WHAT IS BEING ASKED:
Copy the lines from the one containing "Task: Click the Attributes" to the one containing "pyautogui.click(x=152, y=42)", inclusive, with no changes.
[START OF ENTRIES SHOWN]
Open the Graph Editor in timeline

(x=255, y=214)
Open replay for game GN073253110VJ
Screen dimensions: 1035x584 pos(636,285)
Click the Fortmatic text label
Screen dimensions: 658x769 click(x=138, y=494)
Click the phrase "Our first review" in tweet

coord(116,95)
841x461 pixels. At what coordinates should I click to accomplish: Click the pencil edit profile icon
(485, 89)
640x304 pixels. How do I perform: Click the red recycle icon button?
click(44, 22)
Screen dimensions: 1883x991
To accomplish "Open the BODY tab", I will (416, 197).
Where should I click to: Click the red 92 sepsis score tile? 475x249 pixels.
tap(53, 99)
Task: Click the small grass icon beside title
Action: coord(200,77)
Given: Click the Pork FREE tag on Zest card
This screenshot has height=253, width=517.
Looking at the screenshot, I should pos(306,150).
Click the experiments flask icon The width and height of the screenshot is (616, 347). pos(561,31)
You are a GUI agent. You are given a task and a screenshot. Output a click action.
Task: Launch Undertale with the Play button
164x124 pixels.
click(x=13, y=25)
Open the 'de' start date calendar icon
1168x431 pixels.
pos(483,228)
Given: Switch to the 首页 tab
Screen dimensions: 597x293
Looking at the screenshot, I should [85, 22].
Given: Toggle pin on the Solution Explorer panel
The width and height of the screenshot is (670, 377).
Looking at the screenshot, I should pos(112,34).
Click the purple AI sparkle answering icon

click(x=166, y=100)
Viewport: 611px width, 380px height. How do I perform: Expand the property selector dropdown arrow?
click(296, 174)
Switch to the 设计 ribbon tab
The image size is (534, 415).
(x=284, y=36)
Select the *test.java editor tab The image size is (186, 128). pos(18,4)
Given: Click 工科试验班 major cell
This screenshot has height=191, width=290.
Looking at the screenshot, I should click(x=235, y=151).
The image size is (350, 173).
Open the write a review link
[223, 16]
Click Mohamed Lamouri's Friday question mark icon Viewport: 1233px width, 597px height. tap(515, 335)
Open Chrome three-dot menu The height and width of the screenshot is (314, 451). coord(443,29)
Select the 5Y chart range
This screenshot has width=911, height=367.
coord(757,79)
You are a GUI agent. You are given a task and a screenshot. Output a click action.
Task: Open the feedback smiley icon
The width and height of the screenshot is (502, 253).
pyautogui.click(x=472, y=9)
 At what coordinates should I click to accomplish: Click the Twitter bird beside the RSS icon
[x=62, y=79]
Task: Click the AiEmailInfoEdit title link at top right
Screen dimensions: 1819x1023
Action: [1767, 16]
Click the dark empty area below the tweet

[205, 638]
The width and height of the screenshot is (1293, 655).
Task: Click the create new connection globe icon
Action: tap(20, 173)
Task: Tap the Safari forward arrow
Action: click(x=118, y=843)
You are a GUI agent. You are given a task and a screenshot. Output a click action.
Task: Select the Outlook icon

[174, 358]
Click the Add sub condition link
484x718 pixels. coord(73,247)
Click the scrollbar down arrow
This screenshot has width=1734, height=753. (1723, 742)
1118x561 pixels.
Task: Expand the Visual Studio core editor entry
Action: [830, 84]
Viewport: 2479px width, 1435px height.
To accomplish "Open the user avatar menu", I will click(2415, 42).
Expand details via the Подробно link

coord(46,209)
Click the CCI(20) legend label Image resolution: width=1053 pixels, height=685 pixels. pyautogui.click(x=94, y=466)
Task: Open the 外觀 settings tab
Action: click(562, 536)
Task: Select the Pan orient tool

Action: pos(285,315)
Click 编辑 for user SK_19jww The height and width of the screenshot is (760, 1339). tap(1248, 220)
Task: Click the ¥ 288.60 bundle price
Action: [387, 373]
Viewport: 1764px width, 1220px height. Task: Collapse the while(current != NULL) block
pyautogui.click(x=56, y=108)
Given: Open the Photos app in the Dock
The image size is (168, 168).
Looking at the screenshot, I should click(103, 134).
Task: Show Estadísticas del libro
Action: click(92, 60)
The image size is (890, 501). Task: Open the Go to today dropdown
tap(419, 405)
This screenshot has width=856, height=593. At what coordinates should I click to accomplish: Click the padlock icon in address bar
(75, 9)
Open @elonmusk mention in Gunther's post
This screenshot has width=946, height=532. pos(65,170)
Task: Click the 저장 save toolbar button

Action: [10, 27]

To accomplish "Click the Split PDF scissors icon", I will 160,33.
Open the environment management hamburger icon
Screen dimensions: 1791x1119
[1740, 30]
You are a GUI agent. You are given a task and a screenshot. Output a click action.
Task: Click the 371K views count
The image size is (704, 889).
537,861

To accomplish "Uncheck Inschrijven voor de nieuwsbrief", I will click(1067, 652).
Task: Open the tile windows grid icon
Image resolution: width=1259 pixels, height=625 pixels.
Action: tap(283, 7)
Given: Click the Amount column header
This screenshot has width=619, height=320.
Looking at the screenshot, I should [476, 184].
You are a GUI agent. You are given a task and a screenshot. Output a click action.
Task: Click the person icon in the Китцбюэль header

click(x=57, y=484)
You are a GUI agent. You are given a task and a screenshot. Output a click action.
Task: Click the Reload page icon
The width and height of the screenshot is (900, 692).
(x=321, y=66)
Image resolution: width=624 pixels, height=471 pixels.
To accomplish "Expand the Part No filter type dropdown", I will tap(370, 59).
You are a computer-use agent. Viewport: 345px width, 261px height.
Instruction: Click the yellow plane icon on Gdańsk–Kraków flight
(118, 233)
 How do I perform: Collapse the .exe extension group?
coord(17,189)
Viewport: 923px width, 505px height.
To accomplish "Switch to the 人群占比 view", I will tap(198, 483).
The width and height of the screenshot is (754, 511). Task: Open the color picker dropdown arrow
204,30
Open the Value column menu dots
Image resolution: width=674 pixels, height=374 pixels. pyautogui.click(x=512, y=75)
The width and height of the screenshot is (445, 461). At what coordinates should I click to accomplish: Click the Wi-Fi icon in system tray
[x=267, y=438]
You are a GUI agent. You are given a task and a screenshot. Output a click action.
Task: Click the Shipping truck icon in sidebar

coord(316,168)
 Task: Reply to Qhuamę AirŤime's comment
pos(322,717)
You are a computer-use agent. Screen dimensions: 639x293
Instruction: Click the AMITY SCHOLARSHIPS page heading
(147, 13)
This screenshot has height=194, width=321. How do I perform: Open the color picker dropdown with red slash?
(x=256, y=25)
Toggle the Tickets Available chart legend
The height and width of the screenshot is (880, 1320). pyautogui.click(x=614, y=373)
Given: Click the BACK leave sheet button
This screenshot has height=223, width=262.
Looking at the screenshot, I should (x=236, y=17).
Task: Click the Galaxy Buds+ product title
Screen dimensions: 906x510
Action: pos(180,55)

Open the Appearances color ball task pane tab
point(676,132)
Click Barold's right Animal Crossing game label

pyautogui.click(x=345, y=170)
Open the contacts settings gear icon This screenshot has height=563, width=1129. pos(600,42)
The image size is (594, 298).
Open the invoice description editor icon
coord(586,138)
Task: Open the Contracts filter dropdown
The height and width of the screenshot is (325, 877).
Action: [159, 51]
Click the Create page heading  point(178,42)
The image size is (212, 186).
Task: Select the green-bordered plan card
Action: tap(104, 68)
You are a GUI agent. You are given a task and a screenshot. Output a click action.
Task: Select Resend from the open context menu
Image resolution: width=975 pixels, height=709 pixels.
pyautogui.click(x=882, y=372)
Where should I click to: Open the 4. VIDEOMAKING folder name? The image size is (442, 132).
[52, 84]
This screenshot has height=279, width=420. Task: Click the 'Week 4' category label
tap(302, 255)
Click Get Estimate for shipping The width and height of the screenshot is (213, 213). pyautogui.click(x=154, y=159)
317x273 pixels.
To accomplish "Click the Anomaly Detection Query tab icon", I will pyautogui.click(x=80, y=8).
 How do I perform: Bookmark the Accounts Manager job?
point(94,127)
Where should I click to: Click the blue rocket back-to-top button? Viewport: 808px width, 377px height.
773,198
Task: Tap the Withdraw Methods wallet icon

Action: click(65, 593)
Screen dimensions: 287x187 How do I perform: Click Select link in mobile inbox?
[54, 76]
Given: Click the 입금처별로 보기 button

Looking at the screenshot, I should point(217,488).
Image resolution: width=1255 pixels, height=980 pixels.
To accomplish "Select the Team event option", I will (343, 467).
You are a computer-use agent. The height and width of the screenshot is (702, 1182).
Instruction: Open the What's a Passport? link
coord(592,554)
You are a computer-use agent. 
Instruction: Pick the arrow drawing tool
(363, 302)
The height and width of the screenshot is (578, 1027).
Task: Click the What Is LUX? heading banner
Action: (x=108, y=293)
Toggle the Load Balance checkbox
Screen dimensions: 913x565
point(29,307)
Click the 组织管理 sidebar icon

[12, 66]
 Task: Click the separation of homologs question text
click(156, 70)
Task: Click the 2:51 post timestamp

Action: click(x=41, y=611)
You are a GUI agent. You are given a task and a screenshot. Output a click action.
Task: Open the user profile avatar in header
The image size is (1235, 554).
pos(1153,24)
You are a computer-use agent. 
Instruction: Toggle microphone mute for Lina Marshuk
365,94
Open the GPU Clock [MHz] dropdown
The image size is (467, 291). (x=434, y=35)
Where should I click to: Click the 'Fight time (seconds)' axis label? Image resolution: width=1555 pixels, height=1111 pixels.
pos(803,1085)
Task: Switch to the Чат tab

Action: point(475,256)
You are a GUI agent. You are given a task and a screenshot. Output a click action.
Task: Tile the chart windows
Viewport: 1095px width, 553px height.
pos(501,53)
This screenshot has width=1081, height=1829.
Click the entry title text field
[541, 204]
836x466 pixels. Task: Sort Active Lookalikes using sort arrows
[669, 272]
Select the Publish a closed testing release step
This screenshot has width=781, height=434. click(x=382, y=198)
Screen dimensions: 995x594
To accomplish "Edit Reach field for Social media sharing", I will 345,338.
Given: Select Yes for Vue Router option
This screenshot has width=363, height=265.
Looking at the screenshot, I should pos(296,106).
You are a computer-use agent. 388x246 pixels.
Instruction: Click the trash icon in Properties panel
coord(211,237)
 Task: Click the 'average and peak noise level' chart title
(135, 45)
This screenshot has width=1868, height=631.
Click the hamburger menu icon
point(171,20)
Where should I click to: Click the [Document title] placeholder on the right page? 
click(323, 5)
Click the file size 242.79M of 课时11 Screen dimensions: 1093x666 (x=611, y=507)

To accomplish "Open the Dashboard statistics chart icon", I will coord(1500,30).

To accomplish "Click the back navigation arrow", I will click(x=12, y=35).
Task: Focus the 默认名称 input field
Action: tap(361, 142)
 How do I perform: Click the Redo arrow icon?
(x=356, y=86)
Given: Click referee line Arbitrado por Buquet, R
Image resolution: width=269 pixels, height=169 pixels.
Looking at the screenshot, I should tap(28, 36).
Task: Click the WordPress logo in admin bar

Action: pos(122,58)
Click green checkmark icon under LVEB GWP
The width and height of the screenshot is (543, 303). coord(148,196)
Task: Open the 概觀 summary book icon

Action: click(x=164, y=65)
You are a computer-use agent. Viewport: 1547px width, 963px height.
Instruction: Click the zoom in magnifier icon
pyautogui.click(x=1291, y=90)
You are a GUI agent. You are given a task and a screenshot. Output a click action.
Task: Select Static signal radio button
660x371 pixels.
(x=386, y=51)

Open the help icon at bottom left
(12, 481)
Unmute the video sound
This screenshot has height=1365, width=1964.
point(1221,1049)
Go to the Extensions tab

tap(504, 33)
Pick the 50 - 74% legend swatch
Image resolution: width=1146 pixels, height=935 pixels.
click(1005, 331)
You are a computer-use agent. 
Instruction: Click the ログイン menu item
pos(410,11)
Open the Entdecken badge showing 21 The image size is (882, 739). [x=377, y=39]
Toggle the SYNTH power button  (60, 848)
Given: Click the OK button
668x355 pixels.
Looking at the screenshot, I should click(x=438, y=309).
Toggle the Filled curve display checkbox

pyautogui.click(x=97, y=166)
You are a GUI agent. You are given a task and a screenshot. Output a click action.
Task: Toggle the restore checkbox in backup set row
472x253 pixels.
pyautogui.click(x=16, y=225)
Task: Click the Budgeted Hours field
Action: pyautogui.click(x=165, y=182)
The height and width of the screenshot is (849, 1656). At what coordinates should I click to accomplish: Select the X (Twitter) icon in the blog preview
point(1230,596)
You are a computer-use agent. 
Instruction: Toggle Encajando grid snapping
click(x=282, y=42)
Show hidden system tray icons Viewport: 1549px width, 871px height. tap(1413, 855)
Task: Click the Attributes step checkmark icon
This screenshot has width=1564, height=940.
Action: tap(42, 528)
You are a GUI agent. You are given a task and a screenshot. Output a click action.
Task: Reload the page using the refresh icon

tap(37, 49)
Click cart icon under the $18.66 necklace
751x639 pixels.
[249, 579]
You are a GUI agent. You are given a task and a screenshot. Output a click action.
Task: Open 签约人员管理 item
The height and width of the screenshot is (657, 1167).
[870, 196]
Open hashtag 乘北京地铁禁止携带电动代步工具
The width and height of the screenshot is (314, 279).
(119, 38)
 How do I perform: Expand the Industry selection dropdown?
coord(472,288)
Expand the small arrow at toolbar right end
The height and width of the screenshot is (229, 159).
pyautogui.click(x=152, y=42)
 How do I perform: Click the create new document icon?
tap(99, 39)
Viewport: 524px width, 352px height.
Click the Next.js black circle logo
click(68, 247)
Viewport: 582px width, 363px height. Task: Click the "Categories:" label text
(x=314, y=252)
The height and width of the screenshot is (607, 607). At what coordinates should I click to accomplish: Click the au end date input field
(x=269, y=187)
[END OF ENTRIES SHOWN]
EXERCISE SOLUTION:
Task: Click the Attributes step checkmark icon
This screenshot has width=1564, height=940.
Action: tap(42, 528)
You are a GUI agent. You are given a task and a screenshot. Output a click action.
Task: Reload the page using the refresh icon

tap(37, 49)
Click cart icon under the $18.66 necklace
751x639 pixels.
[249, 579]
You are a GUI agent. You are given a task and a screenshot. Output a click action.
Task: Open 签约人员管理 item
The height and width of the screenshot is (657, 1167).
[870, 196]
Open hashtag 乘北京地铁禁止携带电动代步工具
The width and height of the screenshot is (314, 279).
(119, 38)
 How do I perform: Expand the Industry selection dropdown?
coord(472,288)
Expand the small arrow at toolbar right end
The height and width of the screenshot is (229, 159).
pyautogui.click(x=152, y=42)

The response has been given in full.